Além dos dados pluviométricos, a Defesa Civil publicou um boletim que indicava que o número de cidadãos desalojados havia chegado a 193 (posteriormente, 350), e que seis pontos de apoio haviam sido criados. Mais tarde, outro boletim foi emitido, desta vez decretando estado de emergência em todo o território.

Ainda em situação de alerta, Isabelle Zanardi descreveu as condições difíceis enfrentadas na cidade. Ela relatou que havia barro por toda parte, a chuva não parou em nenhum momento e a temperatura estava baixa. As atualizações sobre a situação eram feitas principalmente pelas redes sociais da prefeitura, onde era possível acompanhar o fechamento de diversas estradas, a interdição de ruas e o impacto sobre os moradores, muitos dos quais perderam suas casas. Isabelle considerou o momento muito complicado e destacou o medo vivido por estar presente durante essa fase crítica para Angra dos Reis.

Mas essa não foi a primeira vez. No réveillon de 2010, a história se repetiu. Devido à grande quantidade de chuvas que atingiu o território em um curto período de tempo, um dos maiores desastres registrados em Angra dos Reis aconteceu. O que era para ser um momento de celebração virou um fim de festa repentino: 50 pessoas morreram e mais 10 ficaram feridas.

Segundo o sociólogo André Vieira, a desigualdade em Angra dos Reis se manifesta de forma clara na coexistência de um estilo de vida luxuoso para alguns e uma acentuada vulnerabilidade para outros, especialmente diante de eventos climáticos severos. Ele explica que essa disparidade é um sintoma da desigualdade socioespacial comum em muitas cidades brasileiras, onde a população de menor renda frequentemente reside em áreas de risco, como os aglomerados subnormais, ficando mais exposta aos impactos de fenômenos naturais como as fortes chuvas.
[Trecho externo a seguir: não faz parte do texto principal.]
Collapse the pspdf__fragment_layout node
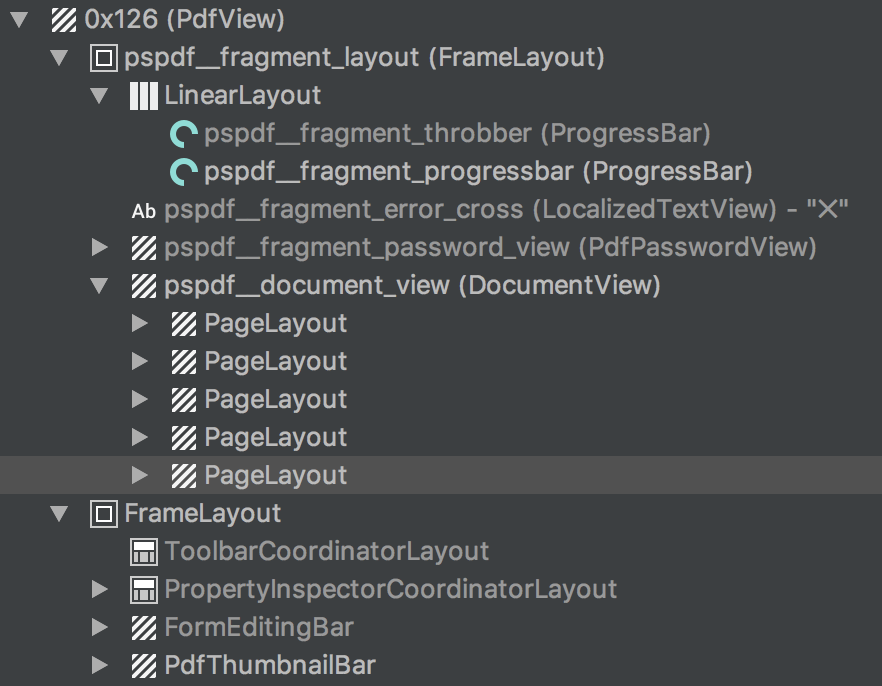The width and height of the screenshot is (882, 686). [59, 58]
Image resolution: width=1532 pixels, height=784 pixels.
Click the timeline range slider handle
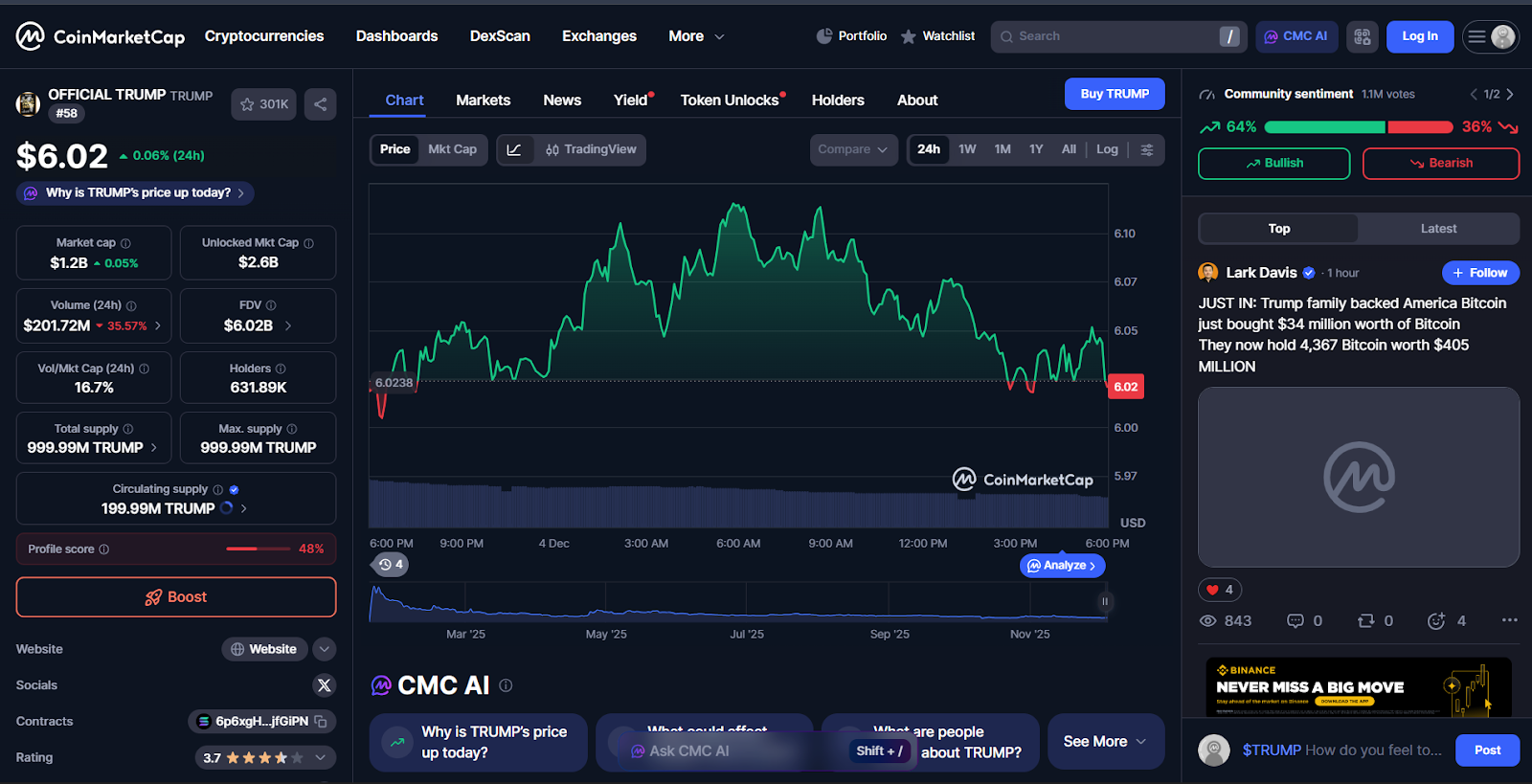1105,602
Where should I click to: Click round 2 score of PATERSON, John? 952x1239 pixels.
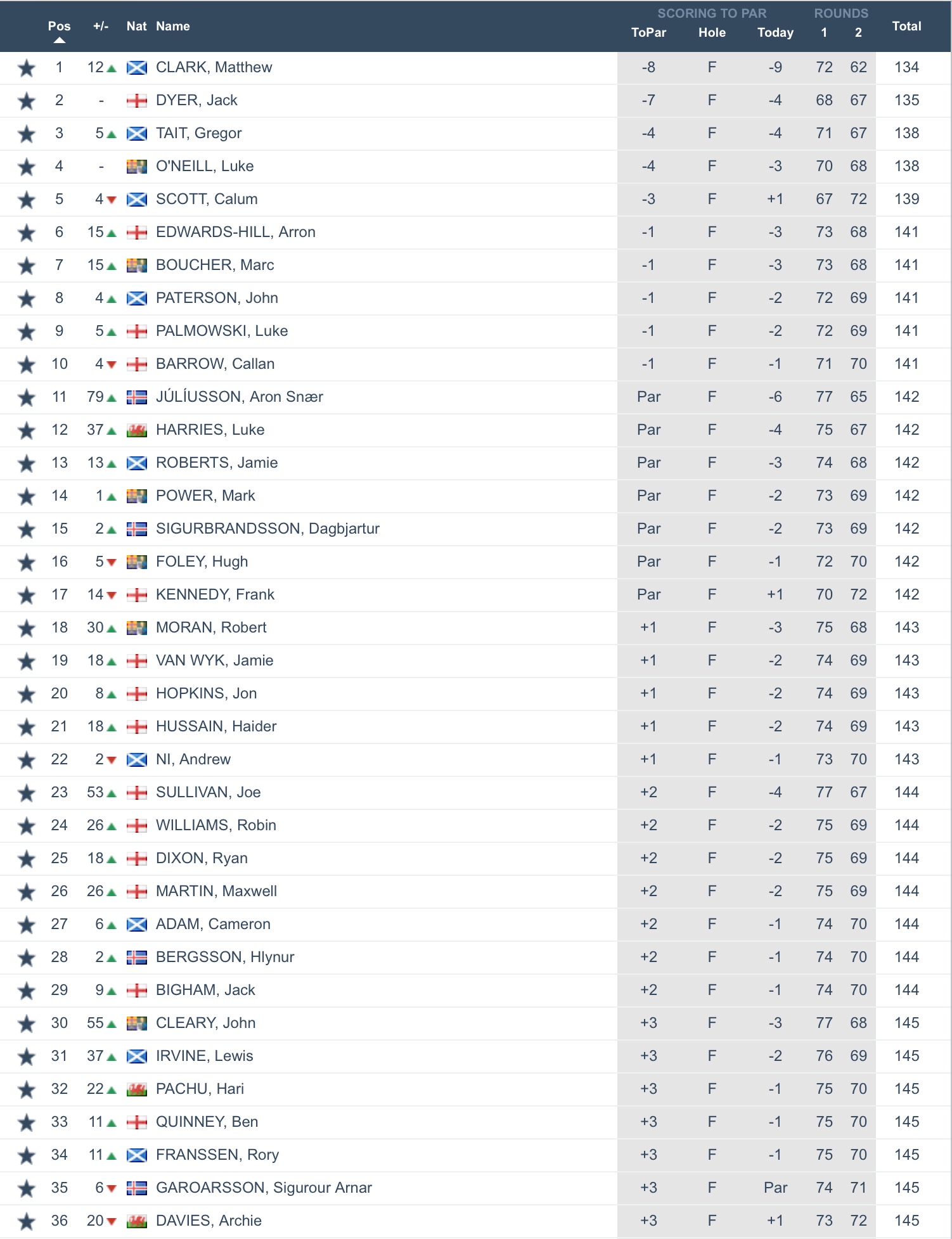[x=858, y=298]
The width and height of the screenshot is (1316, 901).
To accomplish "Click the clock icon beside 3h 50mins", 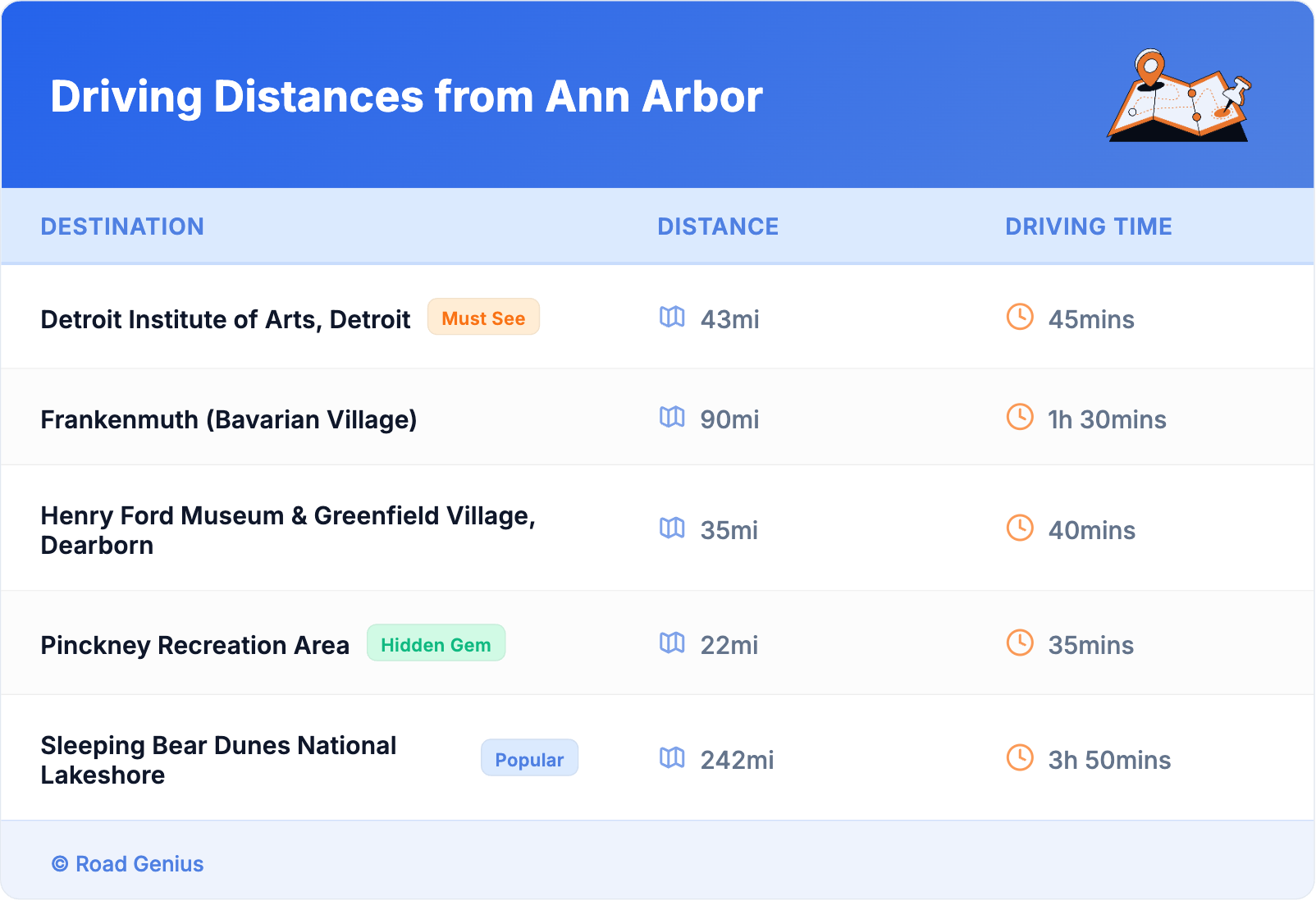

Ainda de acordo com o sociólogo, a alta proporção de moradias em aglomerados subnormais em Angra dos Reis é um fator determinante na recorrência de situações de risco. Ele aponta que a ocupação dessas áreas precárias é resultado da falta de planejamento urbano e de políticas habitacionais inclusivas, levando a população a viver em locais inadequados e sem a infraestrutura necessária para mitigar os efeitos de eventos climáticos extremos. Essa condição de moradia, portanto, aumenta significativamente a fragilidade dessas comunidades frente a situações como essas. 

As fortes chuvas que atingiram Angra dos Reis em abril de 2025 revelaram a gritante desigualdade social que marca o município. Enquanto a beleza natural da região serve de cenário para o lazer da elite, grande parte da população enfrenta a constante ameaça de desastres, vivendo em áreas de risco e sofrendo desproporcionalmente com os impactos de eventos climáticos extremos. A recorrência dessas crises expõe a urgência de políticas públicas que abordem a desigualdade socioespacial, garantindo a segurança e o bem-estar de todos os habitantes de Angra dos Reis.